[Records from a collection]
- - - - -

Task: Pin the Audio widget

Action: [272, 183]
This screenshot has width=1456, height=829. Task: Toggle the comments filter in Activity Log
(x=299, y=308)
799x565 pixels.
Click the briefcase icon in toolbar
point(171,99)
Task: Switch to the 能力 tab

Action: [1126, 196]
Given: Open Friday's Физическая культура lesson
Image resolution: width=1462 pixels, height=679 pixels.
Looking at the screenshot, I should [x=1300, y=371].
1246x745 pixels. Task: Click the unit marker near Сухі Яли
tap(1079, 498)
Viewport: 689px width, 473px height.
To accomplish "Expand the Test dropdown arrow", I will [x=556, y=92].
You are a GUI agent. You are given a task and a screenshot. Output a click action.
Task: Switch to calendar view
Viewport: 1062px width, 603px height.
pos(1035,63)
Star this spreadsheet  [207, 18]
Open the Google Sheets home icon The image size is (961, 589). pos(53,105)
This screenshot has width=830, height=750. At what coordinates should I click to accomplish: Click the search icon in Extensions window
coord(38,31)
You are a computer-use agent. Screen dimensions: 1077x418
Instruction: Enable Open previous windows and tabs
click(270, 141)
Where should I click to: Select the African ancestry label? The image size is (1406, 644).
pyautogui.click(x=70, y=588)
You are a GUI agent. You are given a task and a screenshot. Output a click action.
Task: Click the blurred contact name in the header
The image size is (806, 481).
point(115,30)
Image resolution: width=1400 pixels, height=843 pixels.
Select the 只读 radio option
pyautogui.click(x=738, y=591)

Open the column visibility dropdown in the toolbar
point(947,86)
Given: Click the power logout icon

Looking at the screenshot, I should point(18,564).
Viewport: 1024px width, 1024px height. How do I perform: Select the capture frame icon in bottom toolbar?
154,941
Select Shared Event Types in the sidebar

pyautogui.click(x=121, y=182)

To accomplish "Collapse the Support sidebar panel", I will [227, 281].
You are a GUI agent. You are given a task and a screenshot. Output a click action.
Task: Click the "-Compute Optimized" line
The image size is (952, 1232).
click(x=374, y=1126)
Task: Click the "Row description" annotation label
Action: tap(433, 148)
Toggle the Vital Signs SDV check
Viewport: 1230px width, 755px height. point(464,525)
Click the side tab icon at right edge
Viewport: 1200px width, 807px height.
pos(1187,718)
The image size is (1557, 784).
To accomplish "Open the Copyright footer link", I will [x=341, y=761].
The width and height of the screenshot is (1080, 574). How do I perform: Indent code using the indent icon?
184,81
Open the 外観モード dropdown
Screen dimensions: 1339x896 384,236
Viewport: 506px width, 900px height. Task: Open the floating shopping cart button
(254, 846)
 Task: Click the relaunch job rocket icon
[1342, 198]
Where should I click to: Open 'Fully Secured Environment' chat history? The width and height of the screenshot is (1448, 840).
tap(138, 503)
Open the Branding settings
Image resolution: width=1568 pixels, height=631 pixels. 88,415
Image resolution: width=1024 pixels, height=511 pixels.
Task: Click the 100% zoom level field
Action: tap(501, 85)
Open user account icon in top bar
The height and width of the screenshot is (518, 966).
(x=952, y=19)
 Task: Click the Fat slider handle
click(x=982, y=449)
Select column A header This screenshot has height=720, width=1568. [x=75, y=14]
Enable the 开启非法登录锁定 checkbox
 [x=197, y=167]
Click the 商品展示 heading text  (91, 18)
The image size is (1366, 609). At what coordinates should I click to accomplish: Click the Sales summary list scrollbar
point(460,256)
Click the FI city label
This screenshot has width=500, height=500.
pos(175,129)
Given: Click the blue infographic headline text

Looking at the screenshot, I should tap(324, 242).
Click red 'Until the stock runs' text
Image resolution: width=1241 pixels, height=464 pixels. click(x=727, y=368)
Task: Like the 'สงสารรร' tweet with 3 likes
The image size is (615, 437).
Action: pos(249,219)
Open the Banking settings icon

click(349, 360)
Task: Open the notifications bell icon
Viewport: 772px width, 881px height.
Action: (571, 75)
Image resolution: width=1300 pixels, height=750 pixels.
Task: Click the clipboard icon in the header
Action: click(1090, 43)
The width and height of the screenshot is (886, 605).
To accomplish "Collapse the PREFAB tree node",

- - - - -

Problem to solve – An exact, complete copy of the lines above from the one with "Viewport: 506px width, 900px" through the one with "Task: Like the 'สงสารรร' tweet with 3 likes" is the whole answer.

Exercise response –
Viewport: 506px width, 900px height. Task: Open the floating shopping cart button
(254, 846)
 Task: Click the relaunch job rocket icon
[1342, 198]
Where should I click to: Open 'Fully Secured Environment' chat history? The width and height of the screenshot is (1448, 840).
tap(138, 503)
Open the Branding settings
Image resolution: width=1568 pixels, height=631 pixels. 88,415
Image resolution: width=1024 pixels, height=511 pixels.
Task: Click the 100% zoom level field
Action: tap(501, 85)
Open user account icon in top bar
The height and width of the screenshot is (518, 966).
(x=952, y=19)
 Task: Click the Fat slider handle
click(x=982, y=449)
Select column A header This screenshot has height=720, width=1568. [x=75, y=14]
Enable the 开启非法登录锁定 checkbox
 [x=197, y=167]
Click the 商品展示 heading text  (91, 18)
The image size is (1366, 609). At what coordinates should I click to accomplish: Click the Sales summary list scrollbar
point(460,256)
Click the FI city label
This screenshot has width=500, height=500.
pos(175,129)
Given: Click the blue infographic headline text

Looking at the screenshot, I should tap(324, 242).
Click red 'Until the stock runs' text
Image resolution: width=1241 pixels, height=464 pixels. click(x=727, y=368)
Task: Like the 'สงสารรร' tweet with 3 likes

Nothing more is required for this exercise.